In David Weinberger’s, Too Big to Know, beginning on page 44 he states:
We are losing knowledge’s body: a comprehensible, masterable collection of ideas and works that together reflect the truth about the world. In field after field we’ve witnessed the idea of a “canon” falling. The idea that there is such a thing as “the news” that could possibly fit into a daily newspaper or newscast, that there are agreed-upon Great Works of Literature that make one literate, that there’s a reasonable way to pare an encyclopedia down to a mere 65,000 entries, that we even know what constitutes a civilization– all of these notions have been under attack for a couple of generations now. The Internet is sealing the deal.
On page 46, he expounds on this point:
The Internet simply doesn’t have what it takes to create a body of knowledge: No editors and curators who get to decide what is in or out.

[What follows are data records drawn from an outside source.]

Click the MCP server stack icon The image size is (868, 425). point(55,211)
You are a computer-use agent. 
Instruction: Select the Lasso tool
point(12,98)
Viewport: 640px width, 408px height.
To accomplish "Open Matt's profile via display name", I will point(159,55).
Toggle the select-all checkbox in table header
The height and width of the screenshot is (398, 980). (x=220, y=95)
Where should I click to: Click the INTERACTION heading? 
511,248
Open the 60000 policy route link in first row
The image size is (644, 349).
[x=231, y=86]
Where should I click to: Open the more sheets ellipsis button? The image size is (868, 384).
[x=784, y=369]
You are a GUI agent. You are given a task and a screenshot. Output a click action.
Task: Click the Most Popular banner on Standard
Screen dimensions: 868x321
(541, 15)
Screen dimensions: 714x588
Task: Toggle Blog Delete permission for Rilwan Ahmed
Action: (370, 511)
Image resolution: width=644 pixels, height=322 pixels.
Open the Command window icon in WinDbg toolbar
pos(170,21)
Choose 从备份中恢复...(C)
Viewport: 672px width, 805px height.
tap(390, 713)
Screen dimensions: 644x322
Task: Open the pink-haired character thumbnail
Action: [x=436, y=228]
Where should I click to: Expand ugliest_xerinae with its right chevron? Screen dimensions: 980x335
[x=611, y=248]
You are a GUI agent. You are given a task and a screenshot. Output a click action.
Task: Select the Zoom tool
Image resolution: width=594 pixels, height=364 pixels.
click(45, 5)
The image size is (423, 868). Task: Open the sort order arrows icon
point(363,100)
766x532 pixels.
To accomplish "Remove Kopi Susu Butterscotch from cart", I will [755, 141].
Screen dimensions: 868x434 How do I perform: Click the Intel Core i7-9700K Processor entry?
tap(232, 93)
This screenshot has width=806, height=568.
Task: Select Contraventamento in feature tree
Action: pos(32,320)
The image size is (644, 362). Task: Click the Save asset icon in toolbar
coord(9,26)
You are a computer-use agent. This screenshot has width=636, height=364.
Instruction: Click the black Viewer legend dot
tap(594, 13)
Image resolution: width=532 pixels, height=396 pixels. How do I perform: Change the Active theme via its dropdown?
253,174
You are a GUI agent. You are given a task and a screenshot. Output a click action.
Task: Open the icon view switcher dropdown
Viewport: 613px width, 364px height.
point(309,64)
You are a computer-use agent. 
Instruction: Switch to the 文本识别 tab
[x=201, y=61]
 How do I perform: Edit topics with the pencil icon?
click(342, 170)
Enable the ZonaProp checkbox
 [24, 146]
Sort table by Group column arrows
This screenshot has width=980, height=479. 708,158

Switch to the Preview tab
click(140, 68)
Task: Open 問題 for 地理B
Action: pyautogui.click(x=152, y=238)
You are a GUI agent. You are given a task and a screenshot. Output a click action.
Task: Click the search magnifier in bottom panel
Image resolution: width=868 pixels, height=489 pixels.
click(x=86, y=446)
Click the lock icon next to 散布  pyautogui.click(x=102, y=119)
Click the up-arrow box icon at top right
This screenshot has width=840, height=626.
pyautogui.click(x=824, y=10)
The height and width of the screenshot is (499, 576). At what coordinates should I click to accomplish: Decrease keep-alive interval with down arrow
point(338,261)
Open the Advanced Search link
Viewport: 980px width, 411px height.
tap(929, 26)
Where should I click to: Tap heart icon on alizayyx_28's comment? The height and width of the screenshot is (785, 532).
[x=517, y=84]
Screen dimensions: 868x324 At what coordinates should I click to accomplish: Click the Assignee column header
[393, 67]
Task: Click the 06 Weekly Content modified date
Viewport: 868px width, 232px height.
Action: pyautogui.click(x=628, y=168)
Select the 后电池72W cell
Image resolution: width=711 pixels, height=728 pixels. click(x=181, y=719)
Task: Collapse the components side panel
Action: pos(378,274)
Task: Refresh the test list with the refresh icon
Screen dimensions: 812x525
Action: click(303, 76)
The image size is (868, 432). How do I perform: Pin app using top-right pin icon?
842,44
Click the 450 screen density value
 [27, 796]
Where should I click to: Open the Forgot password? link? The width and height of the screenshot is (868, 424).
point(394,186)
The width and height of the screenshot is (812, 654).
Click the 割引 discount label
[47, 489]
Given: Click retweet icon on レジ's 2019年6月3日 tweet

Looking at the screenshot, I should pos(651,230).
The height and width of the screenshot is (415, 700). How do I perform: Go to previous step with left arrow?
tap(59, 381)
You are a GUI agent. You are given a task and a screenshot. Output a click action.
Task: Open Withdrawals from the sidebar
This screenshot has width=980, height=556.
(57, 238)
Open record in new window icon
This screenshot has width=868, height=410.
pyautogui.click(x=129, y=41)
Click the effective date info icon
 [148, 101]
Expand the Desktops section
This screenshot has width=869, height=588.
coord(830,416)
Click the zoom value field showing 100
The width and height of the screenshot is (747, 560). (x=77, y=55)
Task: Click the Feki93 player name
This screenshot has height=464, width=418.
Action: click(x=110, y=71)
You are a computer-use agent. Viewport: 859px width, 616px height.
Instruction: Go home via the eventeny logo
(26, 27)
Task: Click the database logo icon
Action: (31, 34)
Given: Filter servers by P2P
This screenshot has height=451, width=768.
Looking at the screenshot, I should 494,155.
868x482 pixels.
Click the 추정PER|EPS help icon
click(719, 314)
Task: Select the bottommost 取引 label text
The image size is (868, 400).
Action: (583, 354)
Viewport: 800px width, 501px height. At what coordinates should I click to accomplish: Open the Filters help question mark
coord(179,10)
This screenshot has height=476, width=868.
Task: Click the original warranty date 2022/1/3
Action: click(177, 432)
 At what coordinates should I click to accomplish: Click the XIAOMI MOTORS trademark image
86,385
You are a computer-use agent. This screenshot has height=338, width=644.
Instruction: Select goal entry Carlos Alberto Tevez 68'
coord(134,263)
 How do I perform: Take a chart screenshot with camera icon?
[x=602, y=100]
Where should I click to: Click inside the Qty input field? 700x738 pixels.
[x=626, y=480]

No agreed-upon walls to let us know that knowledge begins here, while outside uncertainty reigns– at least none that everyone accepts. There is little to none of the permanence, stability, and community fealty that a body of knowledge requires and implies.
Aside from these quotes, Weinberger makes the point over and over again that the corpus of knowledge contained in the internet is redefining our vision of how human knowledge should be organized. Our image of knowledge as an encompassing structure that, if complete, has the ability to answer all the questions in the universe is eroding simply because it is being shown to us that it was never there in the first place. We first thought that knowledge was like a puzzle, it had edges corners, and if we had all the pieces, with the right ability, we could put it together and see the whole picture.
The immense amount of facts now contained on the internet can be used to both prove and disprove a point. This shows that humans will never be able to create such a perfect system. Some of the facts we once thought were edges and corners of this puzzle were really just the front and back covers of books. Now that knowledge is on the internet, there are no such covers. Not only is it growing astronomically, but it is becoming more and more interconnected. There is so much information that even though the picture seems like there isn’t much more to add, in fact, the connections growing from within are filling the insides up so fast that it is pushing the body of knowledge ever outward from the inside.